Verwaltungskostenumlage weiterhin abgesenkt -
nur 1,9 %
Die Vertreterversammlung der KV Berlin hat auf ihrer Sitzung am 10. November
2011 beschlossen, die Verwaltungskostenumlage für weitere vier Quartale um 0,5
Prozent zu senken. Das heißt: Für den Abrechnungszeitraum 4. Quartal 2011 bis
einschließlich 3. Quartal 2012 werden die Berliner Ärzte und Psychotherapeuten
finanziell entlastet und zahlen statt der festgesetzten 2,4 Prozent nur 1,9
Prozent (ADT und Online-Abrechnung). Auch manuelle Abrechner zahlen nicht voll:
Bei ihnen wird die Umlage von 3,8 Prozent auf 3,3 Prozent abgesenkt.
Der Vorstand der KV Berlin verfolgt bereits seit 2006 das Ziel, die finanzielle
Belastung der KV-Mitglieder soweit wie möglich zu mindern und unterstützt die
konsequente Absenkung der Verwaltungskostenumlage. Bislang sind die Berliner
Ärzte und Psychotherapeuten durch Umlagesenkungen um mehr
als 45 Millionen Euro entlastet worden. Die Finanzierung der Absenkung erfolgt
wie in der Vergangenheit durch eine entsprechende Entnahme aus dem Vermögen.

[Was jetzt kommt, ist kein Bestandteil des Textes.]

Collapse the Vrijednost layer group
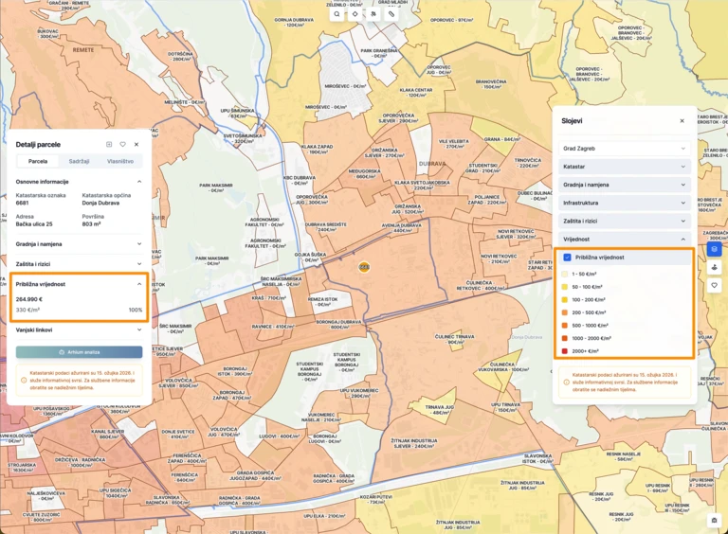The height and width of the screenshot is (534, 728). [x=624, y=240]
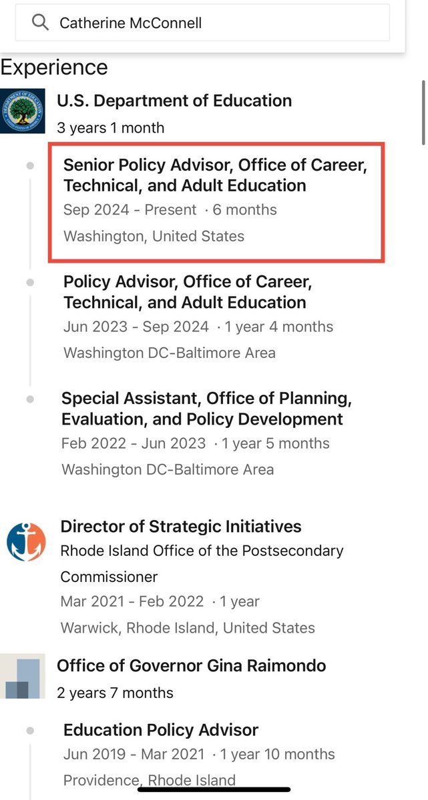Viewport: 428px width, 800px height.
Task: Select Special Assistant, Office of Planning position
Action: pos(206,409)
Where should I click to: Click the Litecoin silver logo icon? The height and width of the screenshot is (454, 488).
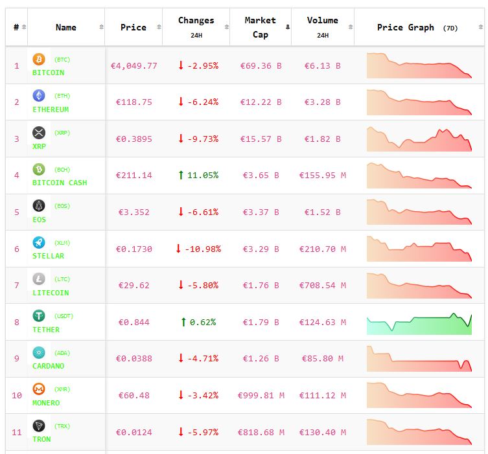(39, 279)
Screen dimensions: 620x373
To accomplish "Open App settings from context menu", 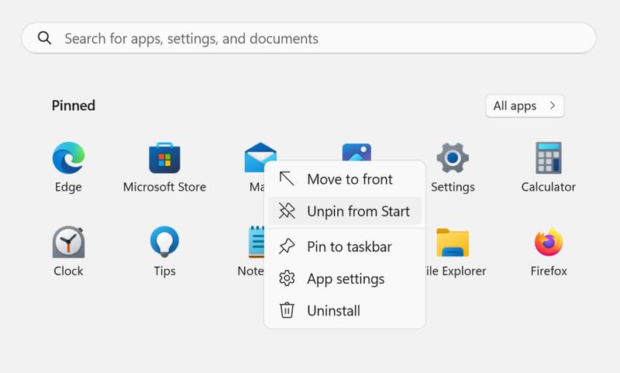I will 345,279.
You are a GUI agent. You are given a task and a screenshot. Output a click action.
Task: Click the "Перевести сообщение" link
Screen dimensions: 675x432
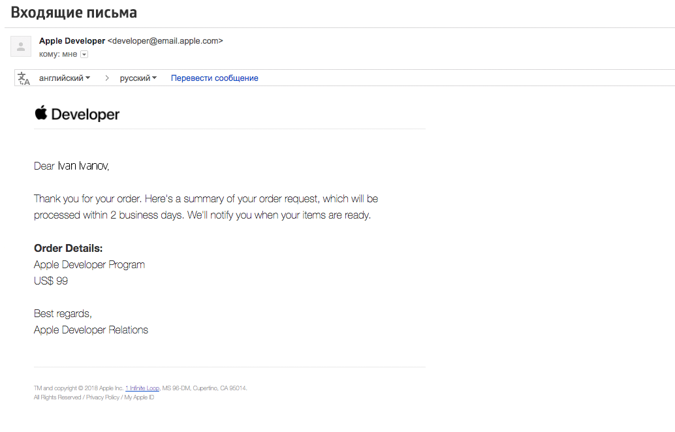(x=214, y=78)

Hintergrund: Die Verwaltungskostenumlage wird auf den jeweiligen Umsatz eines
KV-Mitgliedes erhoben. Aus ihr werden sämtliche Leistungen finanziert, zu der
die KV Berlin gesetzlich verpflichtet ist: von der Organisation einer flächendeckenden
ambulanten Versorgung über Aufgaben der Qualitätssicherung bis hin zur Abrechnung
ärztlicher Leistungen mit den Krankenklassen. Die KV Berlin finanziert sich
somit ausschließlich aus den Geldern der niedergelassenen Ärzte und Psychotherapeuten.